Muscle-invasive bladder cancer (MIBC) poses a significant clinical challenge because of its poor prognosis, with a 5-year survival rate seldom exceeding 50% to 60% [1]. The standard and widely accepted treatment for MIBC is radical cystectomy [2]. Bimanual palpation (examination under anesthesia, EUA) represents an integral part of clinical bladder cancer staging, as outlined by the guidelines [2,3]. In clinical practice, EUA, although primarily used for staging purposes, offers a unique opportunity beyond assessing clinical disease stage. Specifically, it enables the evaluation of bladder mobility and its potential impact on resectability, an aspect that has garnered limited attention in the existing medical literature. Currently, clinical decisions regarding whether to proceed with radical cystectomy are predominantly based on cross-sectional imaging. However, the accuracy of such assessments can be uncertain. An incorrect evaluation of resectability may have serious consequences, as unresectable bladder cancer leads to a dismal prognosis due to the inevitable disease spread. Research pertaining to bladder resectability remains sparse; hence, well-established criteria for its evaluation are lacking.

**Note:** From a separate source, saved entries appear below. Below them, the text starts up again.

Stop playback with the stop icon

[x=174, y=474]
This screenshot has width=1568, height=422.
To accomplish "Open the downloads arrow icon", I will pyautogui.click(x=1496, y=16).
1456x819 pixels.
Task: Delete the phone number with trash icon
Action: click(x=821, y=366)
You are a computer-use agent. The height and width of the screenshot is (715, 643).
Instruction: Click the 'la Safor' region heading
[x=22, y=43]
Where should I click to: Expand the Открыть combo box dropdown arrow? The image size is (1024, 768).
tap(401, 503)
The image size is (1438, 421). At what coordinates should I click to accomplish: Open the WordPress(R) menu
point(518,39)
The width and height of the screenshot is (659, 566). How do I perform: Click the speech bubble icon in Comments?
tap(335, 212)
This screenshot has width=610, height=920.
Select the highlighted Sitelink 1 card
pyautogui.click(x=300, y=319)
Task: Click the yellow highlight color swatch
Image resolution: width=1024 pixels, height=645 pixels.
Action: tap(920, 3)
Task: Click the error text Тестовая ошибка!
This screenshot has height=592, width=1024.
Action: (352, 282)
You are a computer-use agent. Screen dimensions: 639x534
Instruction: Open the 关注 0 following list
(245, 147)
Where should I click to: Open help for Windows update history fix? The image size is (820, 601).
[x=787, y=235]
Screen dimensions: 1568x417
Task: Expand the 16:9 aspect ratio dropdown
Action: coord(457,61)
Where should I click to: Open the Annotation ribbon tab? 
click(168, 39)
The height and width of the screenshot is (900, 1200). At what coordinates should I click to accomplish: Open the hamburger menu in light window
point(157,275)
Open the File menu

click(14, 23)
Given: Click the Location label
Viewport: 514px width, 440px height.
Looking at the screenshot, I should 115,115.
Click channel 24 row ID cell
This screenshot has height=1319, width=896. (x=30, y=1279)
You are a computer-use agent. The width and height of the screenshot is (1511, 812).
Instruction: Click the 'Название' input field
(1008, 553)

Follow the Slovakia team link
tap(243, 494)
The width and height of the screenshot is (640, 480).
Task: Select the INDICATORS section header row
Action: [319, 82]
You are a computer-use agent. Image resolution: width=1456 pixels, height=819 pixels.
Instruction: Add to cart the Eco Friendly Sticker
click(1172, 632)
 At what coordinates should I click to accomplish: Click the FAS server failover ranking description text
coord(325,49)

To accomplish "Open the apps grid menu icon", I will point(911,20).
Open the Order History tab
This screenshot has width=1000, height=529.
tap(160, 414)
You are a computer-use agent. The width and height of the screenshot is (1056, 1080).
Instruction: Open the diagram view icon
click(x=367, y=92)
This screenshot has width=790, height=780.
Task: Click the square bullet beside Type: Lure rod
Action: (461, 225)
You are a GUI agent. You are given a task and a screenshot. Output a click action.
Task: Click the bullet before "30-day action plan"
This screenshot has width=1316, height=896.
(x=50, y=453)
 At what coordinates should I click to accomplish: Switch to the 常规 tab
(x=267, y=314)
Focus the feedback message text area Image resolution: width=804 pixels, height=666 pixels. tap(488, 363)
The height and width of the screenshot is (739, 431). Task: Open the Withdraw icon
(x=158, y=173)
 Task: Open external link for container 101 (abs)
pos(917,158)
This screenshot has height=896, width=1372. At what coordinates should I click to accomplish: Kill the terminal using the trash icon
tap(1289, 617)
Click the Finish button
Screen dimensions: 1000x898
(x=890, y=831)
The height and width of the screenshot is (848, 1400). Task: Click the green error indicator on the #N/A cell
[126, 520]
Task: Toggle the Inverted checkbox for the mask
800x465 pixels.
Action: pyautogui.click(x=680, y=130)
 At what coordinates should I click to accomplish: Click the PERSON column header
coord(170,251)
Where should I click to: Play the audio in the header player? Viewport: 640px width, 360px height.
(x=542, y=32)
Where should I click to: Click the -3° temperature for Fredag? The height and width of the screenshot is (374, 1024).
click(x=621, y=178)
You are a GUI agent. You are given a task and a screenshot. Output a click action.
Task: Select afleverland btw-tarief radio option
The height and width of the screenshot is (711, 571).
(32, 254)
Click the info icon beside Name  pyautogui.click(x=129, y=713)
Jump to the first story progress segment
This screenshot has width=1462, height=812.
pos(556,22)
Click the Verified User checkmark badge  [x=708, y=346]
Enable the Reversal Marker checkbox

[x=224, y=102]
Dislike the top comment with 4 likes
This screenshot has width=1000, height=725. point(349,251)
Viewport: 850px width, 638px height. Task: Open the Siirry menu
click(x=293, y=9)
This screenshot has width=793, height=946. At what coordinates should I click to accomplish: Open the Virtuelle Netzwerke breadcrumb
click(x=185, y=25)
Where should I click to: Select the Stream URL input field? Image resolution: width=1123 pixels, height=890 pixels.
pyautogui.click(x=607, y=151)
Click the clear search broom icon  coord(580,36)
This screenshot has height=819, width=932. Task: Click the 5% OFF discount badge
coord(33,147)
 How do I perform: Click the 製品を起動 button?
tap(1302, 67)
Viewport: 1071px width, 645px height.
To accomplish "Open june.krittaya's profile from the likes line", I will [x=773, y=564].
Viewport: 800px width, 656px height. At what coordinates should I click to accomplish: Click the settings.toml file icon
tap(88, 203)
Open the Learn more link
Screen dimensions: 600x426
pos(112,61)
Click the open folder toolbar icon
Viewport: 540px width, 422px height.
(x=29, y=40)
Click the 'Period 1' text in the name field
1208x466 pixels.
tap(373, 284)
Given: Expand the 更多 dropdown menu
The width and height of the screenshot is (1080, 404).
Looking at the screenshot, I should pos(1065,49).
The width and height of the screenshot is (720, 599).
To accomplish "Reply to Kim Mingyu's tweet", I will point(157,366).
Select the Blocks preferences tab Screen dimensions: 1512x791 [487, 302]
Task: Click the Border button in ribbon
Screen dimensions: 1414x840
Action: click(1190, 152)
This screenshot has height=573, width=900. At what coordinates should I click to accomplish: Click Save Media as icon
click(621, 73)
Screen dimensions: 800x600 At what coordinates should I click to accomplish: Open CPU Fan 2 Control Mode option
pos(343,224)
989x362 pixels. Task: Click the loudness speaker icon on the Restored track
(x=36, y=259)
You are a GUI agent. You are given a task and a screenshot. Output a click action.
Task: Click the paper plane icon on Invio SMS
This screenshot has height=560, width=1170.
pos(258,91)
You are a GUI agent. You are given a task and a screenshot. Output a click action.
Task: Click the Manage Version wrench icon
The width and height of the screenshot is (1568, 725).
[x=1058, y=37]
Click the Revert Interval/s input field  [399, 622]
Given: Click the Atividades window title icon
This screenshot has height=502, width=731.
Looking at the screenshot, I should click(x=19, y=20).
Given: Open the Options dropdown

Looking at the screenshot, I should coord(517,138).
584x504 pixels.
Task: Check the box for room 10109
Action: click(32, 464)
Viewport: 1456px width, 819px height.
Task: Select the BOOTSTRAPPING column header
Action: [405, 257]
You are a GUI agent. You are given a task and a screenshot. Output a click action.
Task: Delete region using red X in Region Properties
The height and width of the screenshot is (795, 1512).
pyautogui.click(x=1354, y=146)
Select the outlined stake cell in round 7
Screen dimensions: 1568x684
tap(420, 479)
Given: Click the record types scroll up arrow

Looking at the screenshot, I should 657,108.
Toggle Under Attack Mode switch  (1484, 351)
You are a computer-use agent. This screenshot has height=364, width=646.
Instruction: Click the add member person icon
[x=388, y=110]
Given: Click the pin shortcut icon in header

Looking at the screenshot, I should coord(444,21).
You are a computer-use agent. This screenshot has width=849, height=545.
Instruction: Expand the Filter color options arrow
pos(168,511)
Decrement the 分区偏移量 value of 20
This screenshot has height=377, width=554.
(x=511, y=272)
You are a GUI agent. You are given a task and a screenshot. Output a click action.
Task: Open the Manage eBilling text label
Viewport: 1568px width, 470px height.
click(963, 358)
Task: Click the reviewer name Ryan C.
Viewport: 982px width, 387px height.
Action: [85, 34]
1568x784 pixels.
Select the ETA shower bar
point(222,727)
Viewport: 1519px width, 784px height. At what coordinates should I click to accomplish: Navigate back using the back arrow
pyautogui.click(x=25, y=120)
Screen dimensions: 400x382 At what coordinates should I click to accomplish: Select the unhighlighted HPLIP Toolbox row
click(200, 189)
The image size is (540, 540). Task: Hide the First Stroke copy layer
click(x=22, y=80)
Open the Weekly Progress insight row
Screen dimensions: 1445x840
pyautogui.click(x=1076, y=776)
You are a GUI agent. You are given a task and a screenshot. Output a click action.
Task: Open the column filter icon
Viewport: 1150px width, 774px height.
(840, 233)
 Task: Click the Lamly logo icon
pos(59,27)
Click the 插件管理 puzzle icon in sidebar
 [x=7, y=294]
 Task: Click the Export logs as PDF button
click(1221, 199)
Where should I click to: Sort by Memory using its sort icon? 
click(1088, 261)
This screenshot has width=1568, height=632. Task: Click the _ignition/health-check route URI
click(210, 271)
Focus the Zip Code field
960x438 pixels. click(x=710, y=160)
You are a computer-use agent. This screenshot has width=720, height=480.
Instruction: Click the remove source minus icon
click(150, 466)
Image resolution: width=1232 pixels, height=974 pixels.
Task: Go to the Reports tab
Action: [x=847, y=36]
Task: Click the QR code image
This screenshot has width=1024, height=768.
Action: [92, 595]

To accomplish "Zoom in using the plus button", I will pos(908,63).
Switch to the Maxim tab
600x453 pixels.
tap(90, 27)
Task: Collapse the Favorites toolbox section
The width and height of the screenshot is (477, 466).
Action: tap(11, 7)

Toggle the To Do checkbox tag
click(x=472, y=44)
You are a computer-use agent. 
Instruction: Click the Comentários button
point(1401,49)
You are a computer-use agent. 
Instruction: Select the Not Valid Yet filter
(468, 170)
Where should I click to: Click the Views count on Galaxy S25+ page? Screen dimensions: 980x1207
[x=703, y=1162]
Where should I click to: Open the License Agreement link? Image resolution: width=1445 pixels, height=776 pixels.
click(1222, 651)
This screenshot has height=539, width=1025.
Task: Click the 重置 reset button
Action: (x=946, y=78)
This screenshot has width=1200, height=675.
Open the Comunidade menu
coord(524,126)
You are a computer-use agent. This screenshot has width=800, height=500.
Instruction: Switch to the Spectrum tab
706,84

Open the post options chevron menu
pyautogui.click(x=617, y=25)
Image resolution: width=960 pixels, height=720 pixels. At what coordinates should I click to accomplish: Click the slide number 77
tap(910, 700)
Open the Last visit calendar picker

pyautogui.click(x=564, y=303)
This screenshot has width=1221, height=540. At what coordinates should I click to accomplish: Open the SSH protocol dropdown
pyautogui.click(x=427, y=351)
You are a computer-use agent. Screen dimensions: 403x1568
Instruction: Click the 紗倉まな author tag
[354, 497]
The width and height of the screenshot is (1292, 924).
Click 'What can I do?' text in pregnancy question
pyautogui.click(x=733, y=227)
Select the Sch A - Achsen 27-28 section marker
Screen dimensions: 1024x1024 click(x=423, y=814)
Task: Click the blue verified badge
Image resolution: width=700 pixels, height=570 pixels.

In the evolving landscape of bladder cancer management, studies continually contribute to a deeper understanding of systemic treatments for advanced bladder carcinoma [4], [5], [6], [7]. These investigations explore novel therapies and the intricacies of immunotherapy, providing valuable insights into potential avenues for the treatment of advanced bladder cancer. Notably, a discernible trend in urologic oncology indicates that systemic therapies, once reserved primarily for advanced metastatic disease, demonstrate efficacy in earlier disease stages. This paradigm shift underscores the need to reassess traditional treatment approaches to bladder cancer. Despite advancements in systemic treatments, however, the assessment of bladder resectability, a critical aspect of MIBC management, remains an understudied domain.

Pathological features are unavailable until after surgery and cannot guide operative decisions. There is therefore a need in urologic oncology, so far unmet to identify effective tools for assessing resectability preoperatively, with the goal of optimizing surgical outcomes and patient care.

To the best of the authors’ knowledge, no studies have examined the role of EUA in assessing bladder resectability. Thus, in this study, we aimed to prospectively evaluate the value of EUA in the assessment of bladder resectability during cystectomy.